Since its foundation almost a half-century ago, the National Recruitment Federation (NRF) has been tasked with providing support to its membership and promoting professional competence within the profession.
As part of this mission it has inaugurated a formal education programme in recruitment practice to ensure all new entrants to the profession have a solid grounding in legislation, customer service operations and sales.
Over recent decades the recruitment profession has changed significantly with the introduction of job boards and social recruitment having presented challenges to the fundamentals of how the profession operates.
Recognised as the foremost representative body for the profession in Ireland, the NRF also lobbies at national and European level in relation to changes that impact on its members.

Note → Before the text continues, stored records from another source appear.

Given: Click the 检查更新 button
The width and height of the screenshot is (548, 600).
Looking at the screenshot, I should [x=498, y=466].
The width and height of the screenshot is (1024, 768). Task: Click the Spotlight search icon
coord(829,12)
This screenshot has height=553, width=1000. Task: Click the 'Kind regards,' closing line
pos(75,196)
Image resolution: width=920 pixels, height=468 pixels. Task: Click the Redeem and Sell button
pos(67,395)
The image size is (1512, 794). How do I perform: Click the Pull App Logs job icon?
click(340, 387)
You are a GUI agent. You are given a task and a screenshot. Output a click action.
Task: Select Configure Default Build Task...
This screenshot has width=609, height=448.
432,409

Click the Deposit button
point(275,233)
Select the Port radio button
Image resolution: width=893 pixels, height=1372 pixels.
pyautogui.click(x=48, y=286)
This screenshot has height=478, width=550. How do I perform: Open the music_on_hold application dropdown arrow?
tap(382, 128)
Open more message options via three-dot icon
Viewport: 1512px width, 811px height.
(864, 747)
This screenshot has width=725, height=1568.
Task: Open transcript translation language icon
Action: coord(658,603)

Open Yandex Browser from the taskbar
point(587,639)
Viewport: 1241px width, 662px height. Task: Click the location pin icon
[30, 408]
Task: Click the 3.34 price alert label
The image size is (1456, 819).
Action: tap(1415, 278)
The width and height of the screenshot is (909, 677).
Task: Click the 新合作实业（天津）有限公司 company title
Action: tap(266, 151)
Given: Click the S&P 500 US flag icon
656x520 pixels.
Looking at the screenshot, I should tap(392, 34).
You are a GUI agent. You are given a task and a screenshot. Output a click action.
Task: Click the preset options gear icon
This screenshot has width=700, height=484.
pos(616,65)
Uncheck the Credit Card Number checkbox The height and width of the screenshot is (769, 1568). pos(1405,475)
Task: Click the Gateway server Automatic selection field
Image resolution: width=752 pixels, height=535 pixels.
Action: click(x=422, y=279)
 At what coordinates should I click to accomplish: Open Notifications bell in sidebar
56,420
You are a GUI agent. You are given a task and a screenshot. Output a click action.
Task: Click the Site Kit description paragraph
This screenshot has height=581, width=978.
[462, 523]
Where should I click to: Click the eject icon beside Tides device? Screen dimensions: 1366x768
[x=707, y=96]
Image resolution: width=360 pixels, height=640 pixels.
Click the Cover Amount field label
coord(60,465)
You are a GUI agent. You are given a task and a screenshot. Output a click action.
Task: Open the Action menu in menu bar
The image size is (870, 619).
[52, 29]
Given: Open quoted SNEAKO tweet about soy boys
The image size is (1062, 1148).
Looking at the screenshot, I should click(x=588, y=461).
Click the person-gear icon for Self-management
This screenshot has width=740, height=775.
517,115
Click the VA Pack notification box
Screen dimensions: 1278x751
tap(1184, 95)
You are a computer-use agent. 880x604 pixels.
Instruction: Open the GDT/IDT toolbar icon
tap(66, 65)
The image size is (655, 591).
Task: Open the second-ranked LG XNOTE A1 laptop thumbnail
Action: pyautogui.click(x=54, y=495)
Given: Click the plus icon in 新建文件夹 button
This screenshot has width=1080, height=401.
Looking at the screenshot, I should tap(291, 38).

“The NRF has grown considerably over the last decade in particular due to putting a focus on membership and its value,” explains Geraldine King, who joined in 2009.
“It was the middle of the recession and our profession was probably one of the hardest hit, and our members found themselves dealing with a totally different market.”
"It was a time when we needed to give our members tangible and workable toolkits to help them sustain and grow the business that they had.”
In her role as CEO, Geraldine King has lobbied government on labour market issues including barriers to women’s participation, the Agency Workers Act, investment in education and labour market skills and zero hours contracts.
As part of expanding NRF members’ services, she has also helped introduce the accredited Certificate in Recruitment Practice to the profession.
The main driver of the lobbying team resulting in the first apprenticeship programme for recruiters on the National Academic Framework, she also successfully secured a dedicated NRF ‘Skillnet’, providing subsidised training for members.
“We champion employment laws and any kind of legislative governance to help the worker, and maintain a good relationship with the Government and all those departments that are applicable to where we need to go.”
"And while we have to lobby locally for what is best for the Irish labour market, we are very conscious that it is often a challenge for smaller companies to make changes that have been enacted.”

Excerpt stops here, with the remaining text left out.